◆ **Exercise**
Rewrite the EDXRD passage below, starting at "Energy-dispersive X-ray diffraction (EDXRD)" and ending at "position or time.", putting "synchrotron light" wherever "synchrotron radiation" occurs.

◆ **Selection**
----
= Energy-dispersive X-ray diffraction =

Schematic of a typical EDXRD experiment

Energy-dispersive X-ray diffraction (EDXRD) is an analytical technique for characterizing materials. It differs from conventional X-ray diffraction by using polychromatic photons as the source and is usually operated at a fixed angle. With no need for a goniometer, EDXRD is able to collect full diffraction patterns very quickly. EDXRD is almost exclusively used with synchrotron radiation which allows for measurement within real engineering materials.

Sample data from an EDXRD experiment where synchrotron radiation is utilized. Spectra can be generated rapidly and as a function of position or time.

== History ==
EDXRD was originally proposed independently by Buras et al. and Giessen and Gordon in 1968.

== Advantages ==
The advantages of EDXRD are (1) it uses a fixed scattering angle, (2) it works directly in reciprocal space, (3) fast collection time, and (4) parallel data collection. The fixed scattering angle geometry makes EDXRD especially suitable for in situ studies in special environments (e.g. under very low or high temperatures and pressures). When the EDXRD method is used, only one entrance and one exit window are needed. The fixed scattering angle also allows for measurement of the diffraction vector directly. This allows for high-accuracy measurement of lattice parameters. It allows for rapid structure analysis and the ability to study materials that are unstable and only exist for short periods of time. Because the whole spectrum of diffracted radiation is obtained simultaneously, it enables parallel data collection studies where structural changes can be determined over time.
----
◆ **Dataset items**

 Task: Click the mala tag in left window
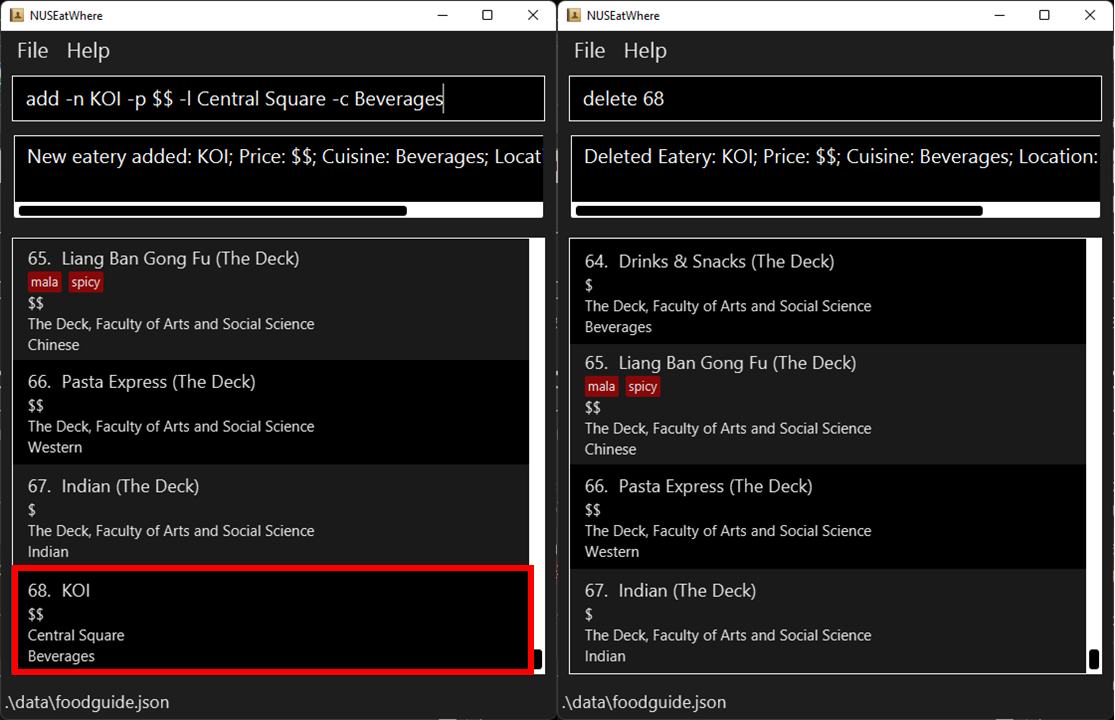click(44, 282)
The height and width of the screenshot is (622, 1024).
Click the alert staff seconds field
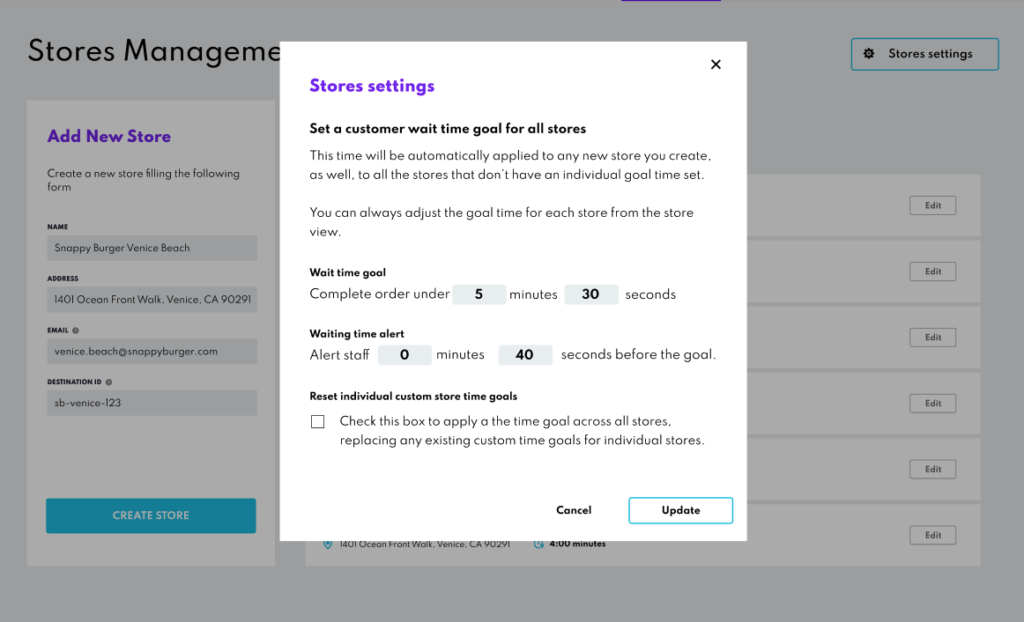[x=524, y=355]

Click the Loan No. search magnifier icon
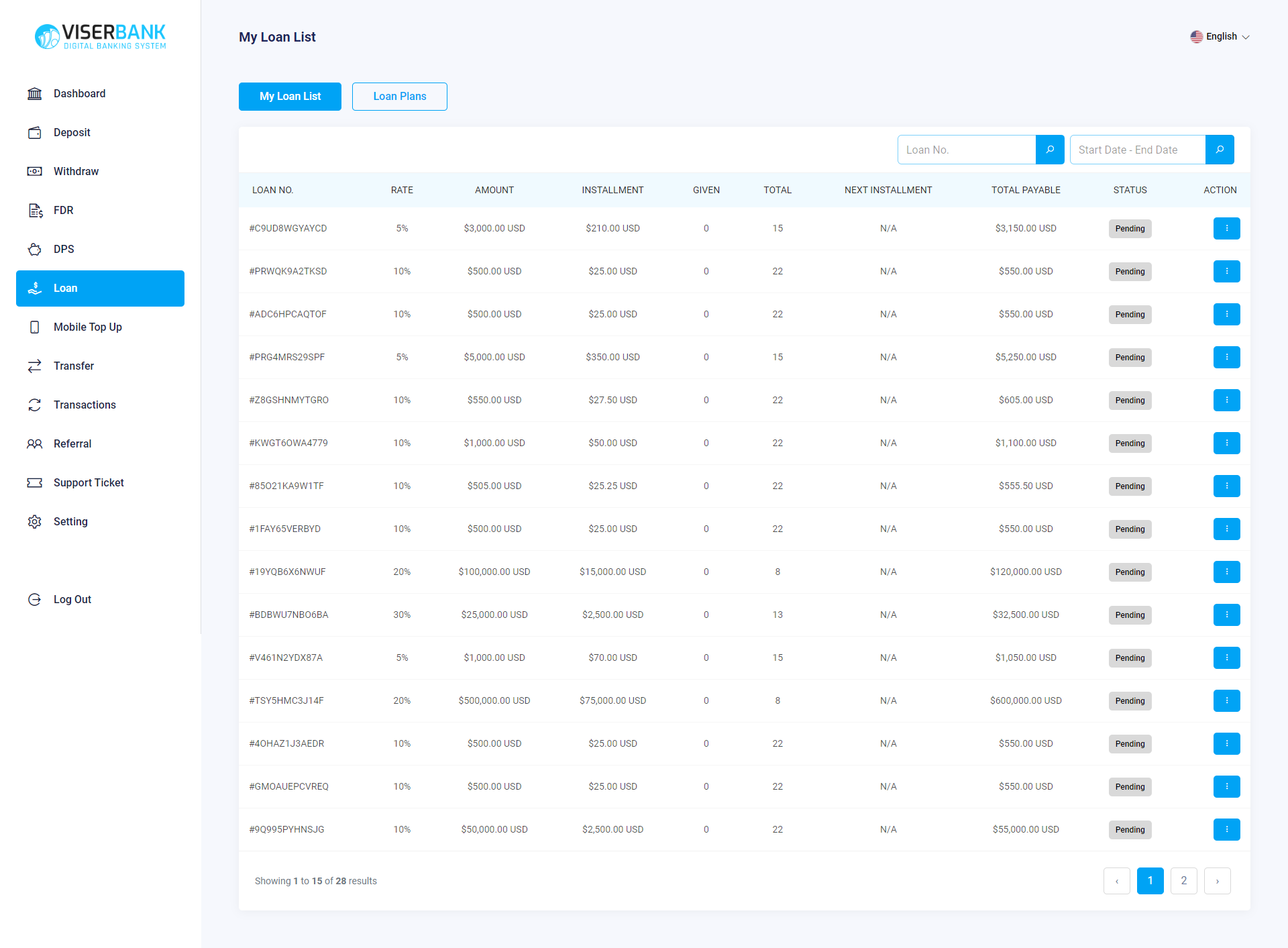tap(1050, 150)
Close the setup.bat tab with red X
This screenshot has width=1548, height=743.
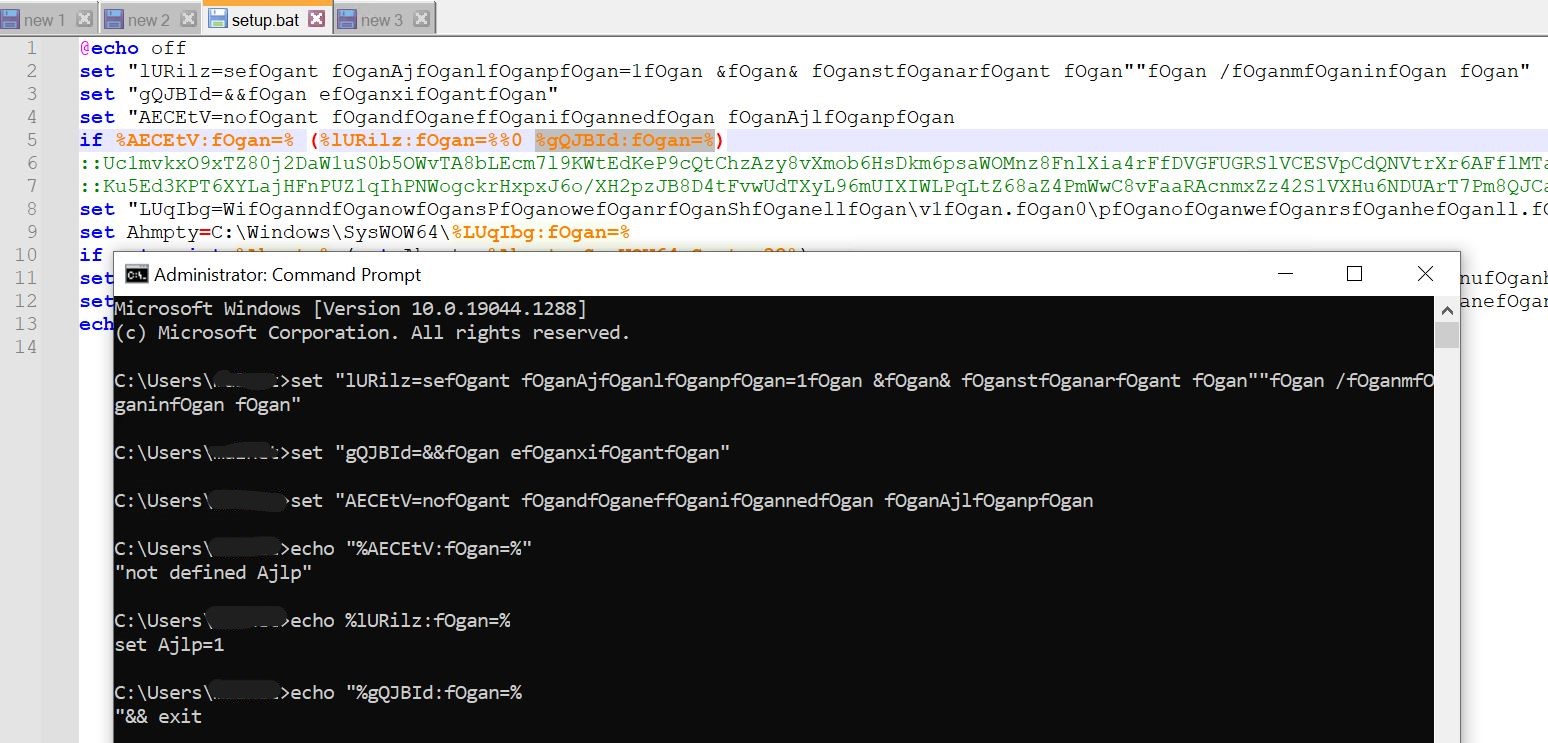click(x=316, y=18)
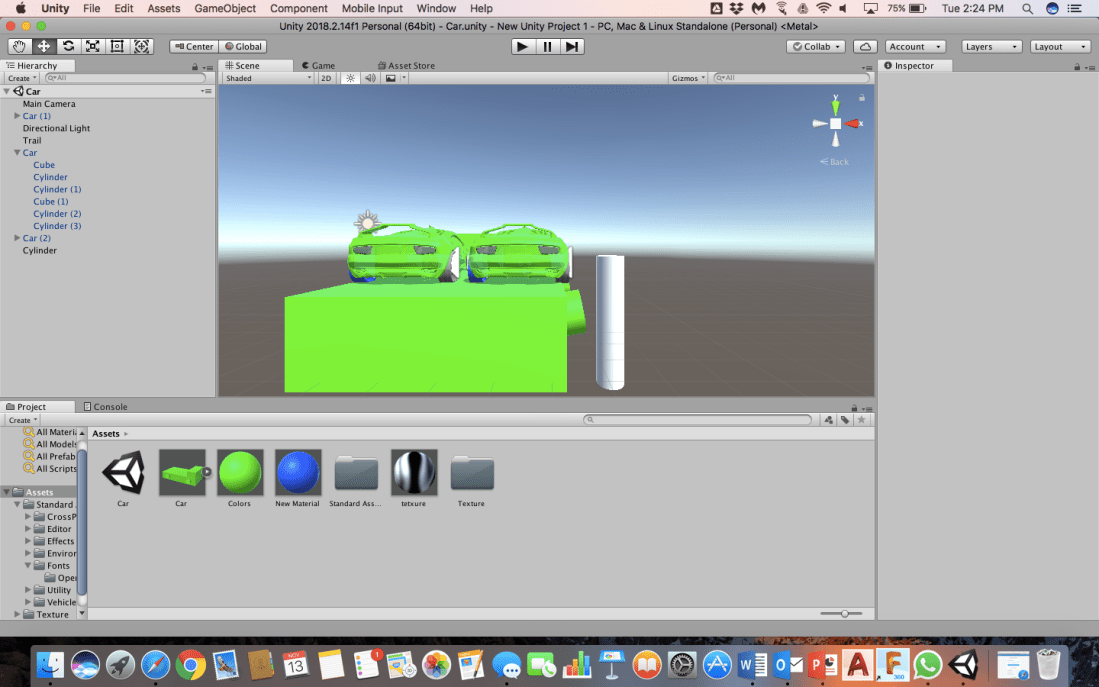Toggle scene lighting sun icon
Screen dimensions: 1099x687
tap(351, 78)
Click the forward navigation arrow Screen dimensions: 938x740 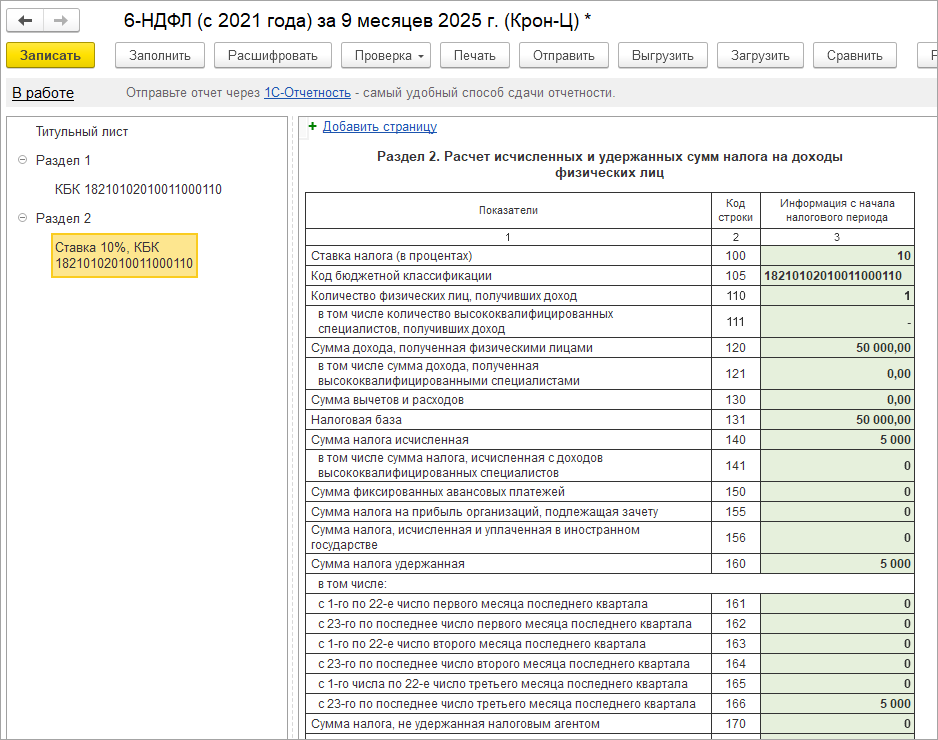point(60,20)
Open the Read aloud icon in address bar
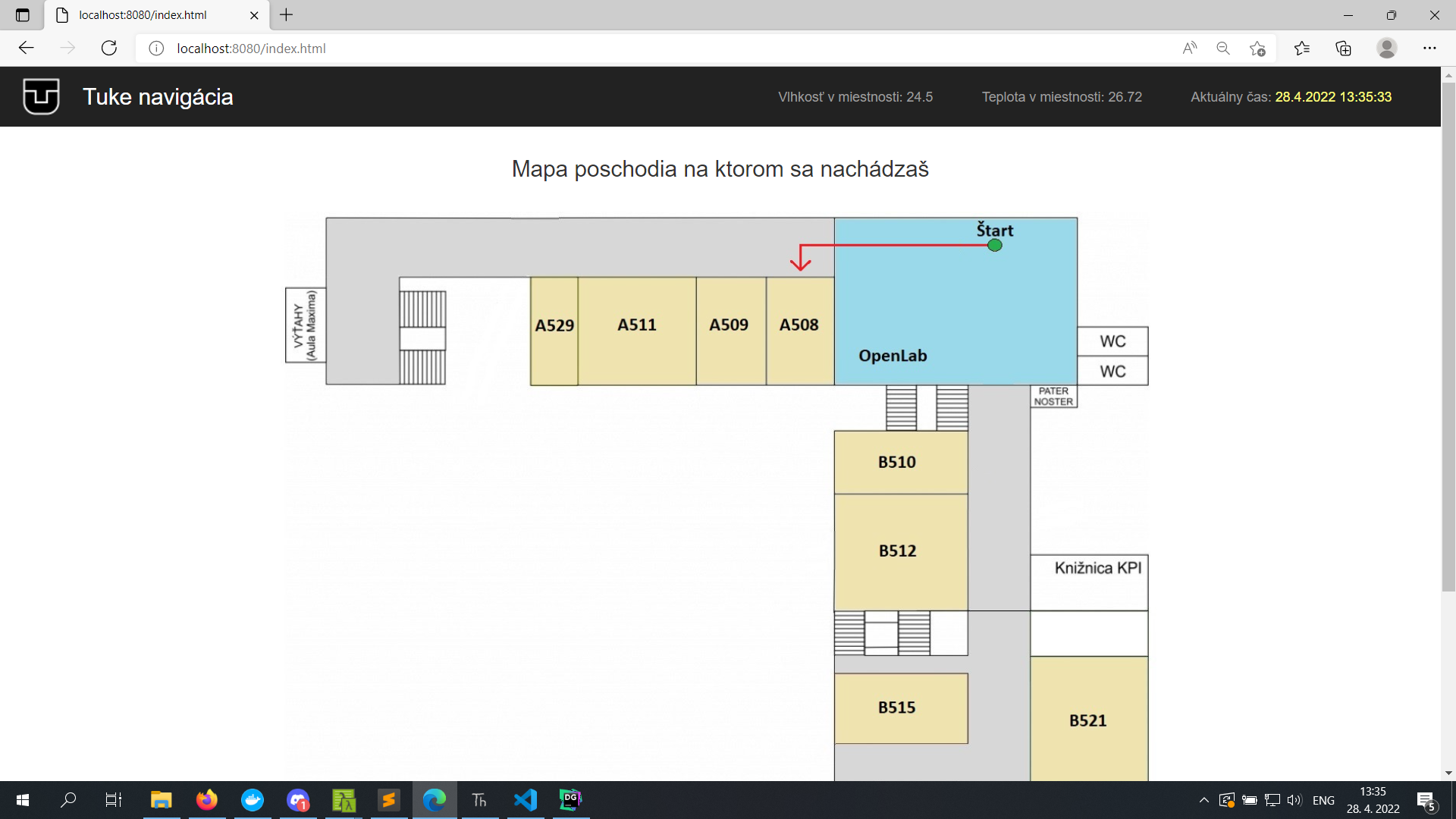Viewport: 1456px width, 819px height. (x=1189, y=49)
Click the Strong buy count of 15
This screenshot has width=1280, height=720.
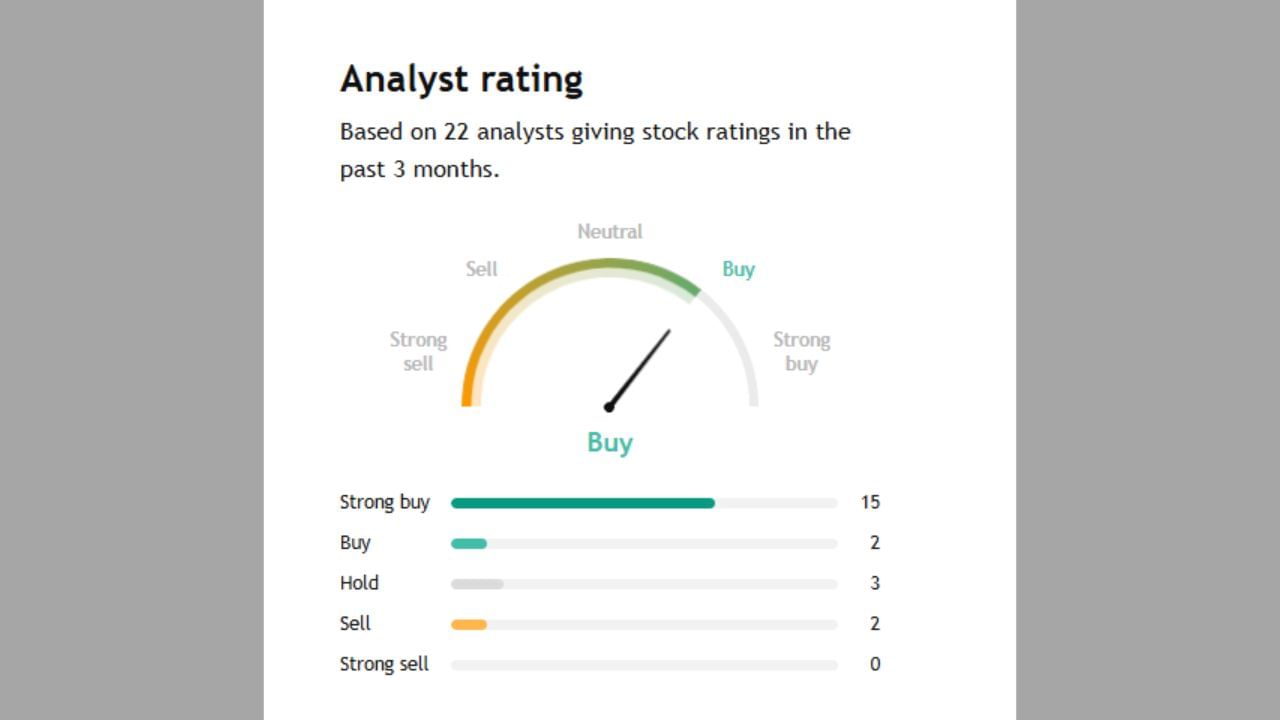[x=870, y=503]
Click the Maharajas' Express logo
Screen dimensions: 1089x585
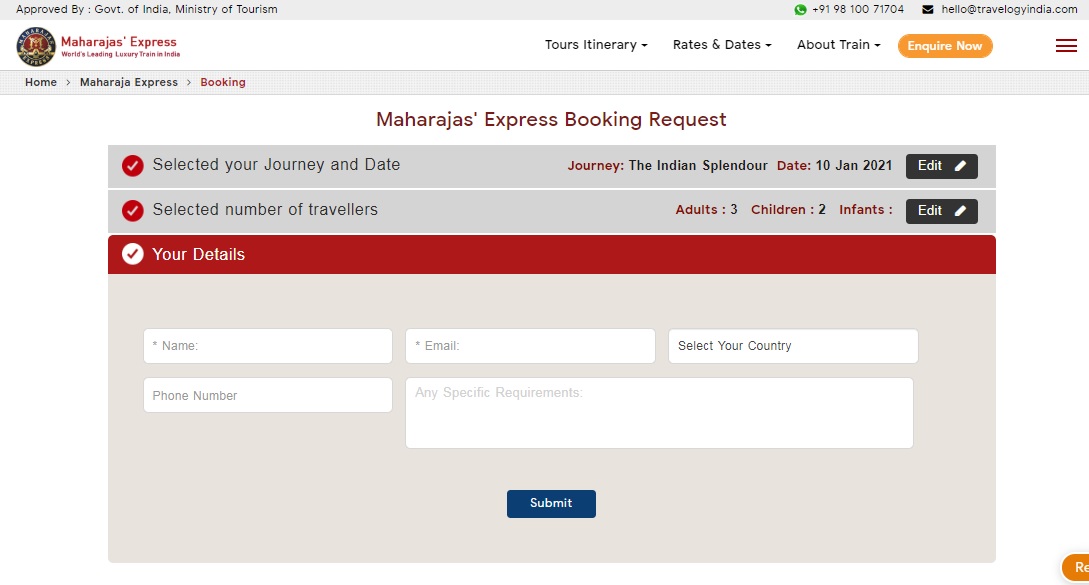[x=97, y=46]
----
◆ **Result**
Energy-dispersive X-ray diffraction (EDXRD) is an analytical technique for characterizing materials. It differs from conventional X-ray diffraction by using polychromatic photons as the source and is usually operated at a fixed angle. With no need for a goniometer, EDXRD is able to collect full diffraction patterns very quickly. EDXRD is almost exclusively used with synchrotron light which allows for measurement within real engineering materials.

Sample data from an EDXRD experiment where synchrotron light is utilized. Spectra can be generated rapidly and as a function of position or time.